2 of 2 people found the following review helpful:
4.0 out of 5 stars
Blessed Be, 14 Jan 2010
This review is from: Taking Stock: Confessions of a City Priest (Hardcover)
I would have given this book three stars, but for the bits and pieces of flashes of genuine holy religiosity which are displayed here and there by what seems to be a very unusual (?) Anglican priest. Despite being very involved in the "real world", Stock does seem to take seriously such as the Real Presence of Christ and the astral or soul atmospheres of various places. And he is a cat-lover, though I hope I am not unduly influenced by that fact (after all, two or three of the politicians or religious leaders I least like, Lenin, Churchill and Mohammed, also liked cats).
Stock seems firmly within the middle ranges of the C of E, perhaps too posh (?) to go for either boring Low Churchism or "Beers and Queers" High Church quasi-Catholicism. He calls his position "Affirming Catholicism", reminding us impliedly that the C of E is not totally alien to the RC Church, but "merely" in schism.
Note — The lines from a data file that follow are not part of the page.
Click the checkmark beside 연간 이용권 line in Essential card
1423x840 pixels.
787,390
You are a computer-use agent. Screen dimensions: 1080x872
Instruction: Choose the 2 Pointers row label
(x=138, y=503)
I can see that Stock dislikes hard-core Roman Catholicism, but tends to despise the more mediocre sort of Low Churchism, not to mention "Happy Clappy" religiosity. Very much part of a sector or two of the so-called "real world", he is nonetheless, I think, a genuine religious. There are flashes of even holiness here and there in this book. He is very honest too, both in what he likes and in what (and whom) he dislikes, sometimes both, as in the case of Mervyn Stockwood, the egregious bishop, who penned his own book of memoirs, perhaps less honestly: see Stockwood, Chanctonbury Ring. I also liked his pen-portrait of Princess Margaret..."the Royal Personage...old and spoilt...".
I was struck by the portraits of a couple of the less salubrious Conservative politicians, the hypocritical Portillo (Port-ee-o) and the patently dishonest Archer. Stock does not conceal his glee when Archer was at least partly cast down from his pedestal. Yet Stock does have Conservative friends as well as Labour and Liberal ones. He says he voted Lib-Dem in 1992 but met Blair once at least and wished him well. surprisingly, he seems not to have noticed (as Goethe put it, in Faust) "the evil one sitting on his shoulder".
I take his political views as slightly naive. He goes easier than I thought on expressing Mandela-worship, but seems to have hated Enoch Powell and the National Front. He probably might find it hard to believe that a "neo-Nazi" could be as good a man as his heroes, or he himself.
He seems obsessed with the question of whether the Church of England should have priestesses or not and is much in favour of it for some reason unexplained. That seems eccentric to me but he seems to be in the majority in the C of E, as far as one can tell from outside (me baptized but not confirmed and last went to church for a funeral a decade ago).
He often criticizes the behaviour of others, yet is refused permission to enter St. Peter's, Rome, because he is wearing shorts! And I note that, at London and on various travels around the world, he is often to be found eating caviar, teal, grouse etc...
What redeems this priest is his interest in the individual soul and spirit of people of all types and classes and nations whom he meets.
I was amused to read that he like me, was a member (in my case, non-political) of the National Liberal Club and that he swam, circa 1988, at the Oasis, as I did. You never know who is in the swimming pool with you!